### Work required
Copy out, verbatim, the entries between the line containing "This screenshot has height=2400, width=1080." and the line containing "The image size is (1024, 448).", including both of those lines.

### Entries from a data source
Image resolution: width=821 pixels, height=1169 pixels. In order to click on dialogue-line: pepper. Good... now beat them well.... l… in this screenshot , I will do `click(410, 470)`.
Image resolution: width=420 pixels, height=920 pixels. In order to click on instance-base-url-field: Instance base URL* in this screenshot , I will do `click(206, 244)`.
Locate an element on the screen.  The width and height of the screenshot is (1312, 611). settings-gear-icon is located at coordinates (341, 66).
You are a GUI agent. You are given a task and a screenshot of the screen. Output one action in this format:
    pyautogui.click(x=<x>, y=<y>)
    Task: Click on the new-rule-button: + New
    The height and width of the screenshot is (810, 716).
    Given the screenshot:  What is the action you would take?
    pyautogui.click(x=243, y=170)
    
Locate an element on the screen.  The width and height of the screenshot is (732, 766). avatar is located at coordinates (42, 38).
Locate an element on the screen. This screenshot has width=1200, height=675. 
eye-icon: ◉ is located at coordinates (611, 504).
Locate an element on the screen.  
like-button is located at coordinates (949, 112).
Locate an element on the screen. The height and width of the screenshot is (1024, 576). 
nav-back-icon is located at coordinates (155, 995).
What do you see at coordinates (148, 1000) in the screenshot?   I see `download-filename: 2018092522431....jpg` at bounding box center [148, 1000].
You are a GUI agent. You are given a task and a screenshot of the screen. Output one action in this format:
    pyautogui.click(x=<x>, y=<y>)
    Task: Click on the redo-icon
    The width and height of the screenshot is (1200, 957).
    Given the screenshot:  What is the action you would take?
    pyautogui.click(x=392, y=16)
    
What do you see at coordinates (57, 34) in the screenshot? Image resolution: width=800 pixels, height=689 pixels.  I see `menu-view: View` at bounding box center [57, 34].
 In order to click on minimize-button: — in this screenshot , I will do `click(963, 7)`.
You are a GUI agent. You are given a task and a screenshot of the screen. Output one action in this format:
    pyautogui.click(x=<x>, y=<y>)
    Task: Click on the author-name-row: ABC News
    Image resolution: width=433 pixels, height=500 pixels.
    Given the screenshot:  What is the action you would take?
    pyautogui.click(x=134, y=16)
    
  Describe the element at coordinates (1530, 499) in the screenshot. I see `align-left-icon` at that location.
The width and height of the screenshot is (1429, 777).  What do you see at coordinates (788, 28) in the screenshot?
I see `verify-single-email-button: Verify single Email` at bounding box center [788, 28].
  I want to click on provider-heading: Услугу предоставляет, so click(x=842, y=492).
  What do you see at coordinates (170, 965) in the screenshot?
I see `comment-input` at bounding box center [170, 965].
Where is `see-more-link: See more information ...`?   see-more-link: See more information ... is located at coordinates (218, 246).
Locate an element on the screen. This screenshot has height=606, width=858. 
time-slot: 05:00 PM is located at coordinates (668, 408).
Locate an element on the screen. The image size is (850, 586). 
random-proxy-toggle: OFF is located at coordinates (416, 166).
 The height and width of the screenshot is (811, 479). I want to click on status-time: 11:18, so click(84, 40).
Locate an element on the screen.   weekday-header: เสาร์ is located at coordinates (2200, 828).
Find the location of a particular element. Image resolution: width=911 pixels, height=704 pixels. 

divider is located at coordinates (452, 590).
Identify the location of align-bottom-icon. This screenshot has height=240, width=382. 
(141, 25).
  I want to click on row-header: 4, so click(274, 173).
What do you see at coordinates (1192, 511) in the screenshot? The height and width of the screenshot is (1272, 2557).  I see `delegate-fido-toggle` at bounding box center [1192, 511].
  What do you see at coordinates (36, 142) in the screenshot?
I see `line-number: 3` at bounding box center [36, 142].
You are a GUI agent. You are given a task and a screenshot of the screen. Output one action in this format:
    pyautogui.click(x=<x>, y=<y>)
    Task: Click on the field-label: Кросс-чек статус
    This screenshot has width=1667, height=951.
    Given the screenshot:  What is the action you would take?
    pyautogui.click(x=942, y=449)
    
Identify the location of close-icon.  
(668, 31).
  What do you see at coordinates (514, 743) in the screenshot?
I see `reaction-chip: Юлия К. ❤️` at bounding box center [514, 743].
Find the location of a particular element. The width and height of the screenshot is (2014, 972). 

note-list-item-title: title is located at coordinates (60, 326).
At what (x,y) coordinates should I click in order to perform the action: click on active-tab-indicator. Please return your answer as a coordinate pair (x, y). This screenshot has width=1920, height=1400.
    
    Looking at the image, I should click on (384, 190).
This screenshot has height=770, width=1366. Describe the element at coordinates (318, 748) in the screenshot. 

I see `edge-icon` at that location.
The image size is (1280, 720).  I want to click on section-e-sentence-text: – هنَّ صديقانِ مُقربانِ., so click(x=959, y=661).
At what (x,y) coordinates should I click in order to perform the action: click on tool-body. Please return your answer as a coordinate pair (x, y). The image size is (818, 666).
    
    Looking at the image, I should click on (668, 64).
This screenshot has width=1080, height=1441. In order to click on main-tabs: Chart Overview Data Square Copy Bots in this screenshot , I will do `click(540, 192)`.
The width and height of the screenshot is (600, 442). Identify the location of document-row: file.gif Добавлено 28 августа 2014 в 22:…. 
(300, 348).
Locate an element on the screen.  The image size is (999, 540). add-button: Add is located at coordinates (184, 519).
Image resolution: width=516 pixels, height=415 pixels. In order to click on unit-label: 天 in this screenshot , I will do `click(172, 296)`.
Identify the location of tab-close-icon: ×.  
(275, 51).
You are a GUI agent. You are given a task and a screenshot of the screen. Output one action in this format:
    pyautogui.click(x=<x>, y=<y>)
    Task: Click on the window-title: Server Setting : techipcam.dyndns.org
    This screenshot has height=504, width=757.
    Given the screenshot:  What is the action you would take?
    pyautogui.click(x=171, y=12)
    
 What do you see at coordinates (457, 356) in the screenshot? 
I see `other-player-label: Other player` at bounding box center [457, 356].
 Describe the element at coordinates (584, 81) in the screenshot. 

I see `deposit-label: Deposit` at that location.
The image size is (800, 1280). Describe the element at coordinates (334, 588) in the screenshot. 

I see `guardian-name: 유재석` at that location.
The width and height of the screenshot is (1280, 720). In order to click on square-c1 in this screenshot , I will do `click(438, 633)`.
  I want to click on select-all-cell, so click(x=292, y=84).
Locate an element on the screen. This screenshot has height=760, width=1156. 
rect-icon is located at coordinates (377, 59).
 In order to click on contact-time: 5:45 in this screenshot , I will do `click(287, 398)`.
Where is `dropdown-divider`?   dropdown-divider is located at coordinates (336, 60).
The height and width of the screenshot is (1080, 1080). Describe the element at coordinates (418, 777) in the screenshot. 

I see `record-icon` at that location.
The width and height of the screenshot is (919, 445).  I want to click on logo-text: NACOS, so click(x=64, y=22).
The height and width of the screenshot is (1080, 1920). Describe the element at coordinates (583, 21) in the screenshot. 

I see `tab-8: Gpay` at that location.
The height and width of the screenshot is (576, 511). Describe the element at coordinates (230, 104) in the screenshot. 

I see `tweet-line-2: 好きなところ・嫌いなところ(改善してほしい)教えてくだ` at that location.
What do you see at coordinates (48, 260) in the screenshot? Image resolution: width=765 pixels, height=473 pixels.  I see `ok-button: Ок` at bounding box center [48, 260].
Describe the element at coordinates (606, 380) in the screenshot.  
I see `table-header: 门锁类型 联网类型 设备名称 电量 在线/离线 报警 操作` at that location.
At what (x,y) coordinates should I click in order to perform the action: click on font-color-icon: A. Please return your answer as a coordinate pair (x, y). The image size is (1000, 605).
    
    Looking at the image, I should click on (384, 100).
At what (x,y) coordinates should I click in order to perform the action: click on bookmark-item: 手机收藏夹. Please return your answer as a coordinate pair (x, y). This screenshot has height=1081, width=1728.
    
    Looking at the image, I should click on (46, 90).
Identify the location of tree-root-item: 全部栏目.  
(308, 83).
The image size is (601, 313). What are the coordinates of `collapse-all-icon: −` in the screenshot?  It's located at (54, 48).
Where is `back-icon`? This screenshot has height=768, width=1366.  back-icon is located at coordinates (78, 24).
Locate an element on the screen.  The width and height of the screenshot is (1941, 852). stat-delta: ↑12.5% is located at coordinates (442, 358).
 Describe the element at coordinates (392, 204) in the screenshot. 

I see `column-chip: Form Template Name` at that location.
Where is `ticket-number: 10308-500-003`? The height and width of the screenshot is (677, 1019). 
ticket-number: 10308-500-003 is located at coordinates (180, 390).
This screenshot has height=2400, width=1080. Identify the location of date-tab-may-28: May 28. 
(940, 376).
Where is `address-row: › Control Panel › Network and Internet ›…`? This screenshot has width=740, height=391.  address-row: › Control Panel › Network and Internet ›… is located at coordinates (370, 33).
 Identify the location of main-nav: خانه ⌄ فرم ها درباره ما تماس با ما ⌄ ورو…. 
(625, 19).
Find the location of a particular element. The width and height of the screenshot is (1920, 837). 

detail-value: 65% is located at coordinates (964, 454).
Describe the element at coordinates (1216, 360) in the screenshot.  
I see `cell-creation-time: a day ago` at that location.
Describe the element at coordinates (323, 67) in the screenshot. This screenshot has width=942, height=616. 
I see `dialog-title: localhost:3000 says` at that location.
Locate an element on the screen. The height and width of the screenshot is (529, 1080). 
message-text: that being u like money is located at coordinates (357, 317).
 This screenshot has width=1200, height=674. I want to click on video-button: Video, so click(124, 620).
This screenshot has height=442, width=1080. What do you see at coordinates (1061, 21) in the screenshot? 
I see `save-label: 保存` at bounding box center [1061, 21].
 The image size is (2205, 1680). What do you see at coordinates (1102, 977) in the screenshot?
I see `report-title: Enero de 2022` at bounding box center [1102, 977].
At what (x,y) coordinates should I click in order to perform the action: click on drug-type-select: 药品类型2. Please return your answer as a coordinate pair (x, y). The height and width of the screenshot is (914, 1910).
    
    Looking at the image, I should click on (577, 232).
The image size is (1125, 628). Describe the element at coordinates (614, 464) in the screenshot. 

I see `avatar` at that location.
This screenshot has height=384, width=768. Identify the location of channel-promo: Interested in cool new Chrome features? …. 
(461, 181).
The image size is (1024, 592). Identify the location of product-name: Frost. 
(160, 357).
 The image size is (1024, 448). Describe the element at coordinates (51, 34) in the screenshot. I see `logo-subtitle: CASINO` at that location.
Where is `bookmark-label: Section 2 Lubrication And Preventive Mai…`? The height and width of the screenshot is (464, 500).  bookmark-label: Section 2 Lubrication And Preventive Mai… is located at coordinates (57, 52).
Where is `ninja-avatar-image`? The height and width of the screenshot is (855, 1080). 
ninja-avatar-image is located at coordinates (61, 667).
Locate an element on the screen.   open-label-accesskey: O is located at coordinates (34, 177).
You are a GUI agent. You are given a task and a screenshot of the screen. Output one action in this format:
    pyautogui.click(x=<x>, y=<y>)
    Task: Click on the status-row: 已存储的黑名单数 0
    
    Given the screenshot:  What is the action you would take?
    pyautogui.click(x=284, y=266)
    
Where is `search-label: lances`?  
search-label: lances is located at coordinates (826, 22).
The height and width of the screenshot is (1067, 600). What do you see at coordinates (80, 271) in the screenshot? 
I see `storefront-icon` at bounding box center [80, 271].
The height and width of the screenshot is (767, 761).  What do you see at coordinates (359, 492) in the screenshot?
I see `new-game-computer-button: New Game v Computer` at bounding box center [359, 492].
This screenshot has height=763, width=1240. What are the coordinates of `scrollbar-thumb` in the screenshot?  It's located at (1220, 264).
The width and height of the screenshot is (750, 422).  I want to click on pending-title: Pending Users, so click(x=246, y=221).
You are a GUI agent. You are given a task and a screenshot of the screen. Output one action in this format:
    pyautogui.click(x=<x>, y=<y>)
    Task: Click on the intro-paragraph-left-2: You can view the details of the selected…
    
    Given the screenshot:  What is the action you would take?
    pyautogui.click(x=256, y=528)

### Answer to this task
This screenshot has height=2400, width=1080. Identify the location of date-tab-may-28: May 28. 
(940, 376).
Where is `address-row: › Control Panel › Network and Internet ›…`? This screenshot has width=740, height=391.  address-row: › Control Panel › Network and Internet ›… is located at coordinates (370, 33).
 Identify the location of main-nav: خانه ⌄ فرم ها درباره ما تماس با ما ⌄ ورو…. 
(625, 19).
Find the location of a particular element. The width and height of the screenshot is (1920, 837). 

detail-value: 65% is located at coordinates (964, 454).
Describe the element at coordinates (1216, 360) in the screenshot.  
I see `cell-creation-time: a day ago` at that location.
Describe the element at coordinates (323, 67) in the screenshot. This screenshot has width=942, height=616. 
I see `dialog-title: localhost:3000 says` at that location.
Locate an element on the screen. The height and width of the screenshot is (529, 1080). 
message-text: that being u like money is located at coordinates (357, 317).
 This screenshot has width=1200, height=674. I want to click on video-button: Video, so click(124, 620).
This screenshot has height=442, width=1080. What do you see at coordinates (1061, 21) in the screenshot? 
I see `save-label: 保存` at bounding box center [1061, 21].
 The image size is (2205, 1680). What do you see at coordinates (1102, 977) in the screenshot?
I see `report-title: Enero de 2022` at bounding box center [1102, 977].
At what (x,y) coordinates should I click in order to perform the action: click on drug-type-select: 药品类型2. Please return your answer as a coordinate pair (x, y). The height and width of the screenshot is (914, 1910).
    
    Looking at the image, I should click on (577, 232).
The image size is (1125, 628). Describe the element at coordinates (614, 464) in the screenshot. 

I see `avatar` at that location.
This screenshot has height=384, width=768. Identify the location of channel-promo: Interested in cool new Chrome features? …. 
(461, 181).
The image size is (1024, 592). Identify the location of product-name: Frost. 
(160, 357).
 The image size is (1024, 448). Describe the element at coordinates (51, 34) in the screenshot. I see `logo-subtitle: CASINO` at that location.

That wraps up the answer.